**Passage**.
COMPENSATION COMMITTEE INTERLOCKS AND INSIDER PARTICIPATION

      In the fiscal year ended December 31, 2003, the Compensation Committee consisted of Messrs. Krstajic, Slaven and Woodrow. Prior to February 2003, Compensation Committee consisted of Dr. Rakib and Messrs. Krstajic and Schaepe. In February 2003, the Board of Directors reconstituted the Compensation Committee to consist of Messrs. Krstajic, Schaepe and Woodrow with Mr. Woodrow as Chairman. Mr. Slaven joined the Compensation Committee in August 2003 and Mr. Schaepe resigned from the Board of Directors, including Board of Director committees, in September 2003. In May 2004, the Board reconstituted the Compensation Committee to consist of Messrs. Solomon and Speaks with Mr. Solomon as Chairman. The Board members, Messrs. Krstajic, Schaepe, Slaven, Solomon, Speaks and Woodrow, are not, and were not in 2003, officers or employees of the Company. Each of the Company’s directors holds securities of the Company. No executive officer of the Company served on the board of directors or Compensation Committee of any entity, which has one or more executive officers serving as a member of the Company’s Board or Compensation Committee.

**Exercise set**.
[1] In the compensation committee passage, who was named Chairman when the Board reconstituted the Compensation Committee in May 2004?
[2] Please continue the compensation committee passage, picking up after its last sentence.

**Stored data**.
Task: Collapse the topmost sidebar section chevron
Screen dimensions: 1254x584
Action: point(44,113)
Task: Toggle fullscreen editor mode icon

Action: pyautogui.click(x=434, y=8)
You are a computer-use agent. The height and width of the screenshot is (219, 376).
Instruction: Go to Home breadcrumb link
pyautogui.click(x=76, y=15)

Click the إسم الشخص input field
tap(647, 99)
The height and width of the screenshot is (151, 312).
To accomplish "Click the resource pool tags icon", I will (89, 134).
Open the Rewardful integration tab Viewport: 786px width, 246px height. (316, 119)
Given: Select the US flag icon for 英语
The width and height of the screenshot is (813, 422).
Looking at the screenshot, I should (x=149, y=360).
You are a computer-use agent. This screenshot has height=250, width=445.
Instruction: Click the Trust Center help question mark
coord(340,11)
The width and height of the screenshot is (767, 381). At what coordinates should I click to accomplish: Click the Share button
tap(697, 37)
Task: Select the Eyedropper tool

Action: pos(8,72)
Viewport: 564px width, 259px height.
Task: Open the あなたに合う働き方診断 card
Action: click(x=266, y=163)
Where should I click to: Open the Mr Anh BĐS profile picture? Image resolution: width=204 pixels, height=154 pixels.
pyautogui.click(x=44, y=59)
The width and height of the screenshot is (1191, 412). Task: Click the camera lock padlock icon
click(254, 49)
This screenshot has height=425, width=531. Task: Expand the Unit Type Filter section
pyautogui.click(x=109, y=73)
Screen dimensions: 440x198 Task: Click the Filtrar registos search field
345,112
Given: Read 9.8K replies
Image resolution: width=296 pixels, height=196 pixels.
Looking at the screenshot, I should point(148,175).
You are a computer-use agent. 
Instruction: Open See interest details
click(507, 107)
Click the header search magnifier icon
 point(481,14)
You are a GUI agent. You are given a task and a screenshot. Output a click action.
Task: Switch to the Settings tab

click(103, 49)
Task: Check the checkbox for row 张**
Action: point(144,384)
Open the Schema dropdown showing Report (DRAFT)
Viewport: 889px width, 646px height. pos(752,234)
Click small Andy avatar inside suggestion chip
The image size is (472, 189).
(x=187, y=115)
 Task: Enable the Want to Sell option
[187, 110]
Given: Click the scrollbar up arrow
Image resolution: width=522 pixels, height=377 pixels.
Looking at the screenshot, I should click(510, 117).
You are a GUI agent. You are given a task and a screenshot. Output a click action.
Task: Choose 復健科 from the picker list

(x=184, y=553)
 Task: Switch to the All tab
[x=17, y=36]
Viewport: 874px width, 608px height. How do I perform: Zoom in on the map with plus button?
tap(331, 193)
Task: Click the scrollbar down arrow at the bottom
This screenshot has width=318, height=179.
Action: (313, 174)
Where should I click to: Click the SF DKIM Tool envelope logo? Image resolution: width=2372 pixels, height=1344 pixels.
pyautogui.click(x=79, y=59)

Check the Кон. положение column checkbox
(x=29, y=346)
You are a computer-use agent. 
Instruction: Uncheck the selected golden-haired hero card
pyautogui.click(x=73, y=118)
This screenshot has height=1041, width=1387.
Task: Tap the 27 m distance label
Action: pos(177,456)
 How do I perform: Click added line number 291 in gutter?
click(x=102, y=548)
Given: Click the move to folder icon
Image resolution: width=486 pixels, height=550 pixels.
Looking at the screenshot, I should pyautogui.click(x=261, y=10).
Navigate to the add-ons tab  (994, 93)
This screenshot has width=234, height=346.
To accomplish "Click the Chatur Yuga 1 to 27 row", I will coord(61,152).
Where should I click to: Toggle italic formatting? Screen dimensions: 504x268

**Response list**.
[1] Mr. Solomon

[2]
Delivery of This Proxy Statement

      The SEC has adopted rules that permit the Company and its intermediaries (e.g., brokers) to satisfy the delivery requirements for proxy statements with respect to two or more stockholders sharing the same address by delivering a single proxy statement addressed to those stockholders. This process, which is commonly referred to as “householding,” could provide the Company with cost savings.

      This year, a number of brokers with account holders who are the Company’s stockholders will be householding our proxy materials. A single proxy statement will be delivered to multiple stockholders sharing an address unless contrary instructions have been received from the affected stockholders. Once you have received notice from your broker or the Company that they will be householding communications to your address, householding will continue until you are notified otherwise or until you revoke your consent. If, at any time, you no longer wish to participate in householding and would prefer to receive a separate proxy statement, please notify your broker or direct your written request to Terayon Communication Systems, Inc., Attn: Corporate Secretary, 4988 Great America Parkway, Santa Clara, CA 95054.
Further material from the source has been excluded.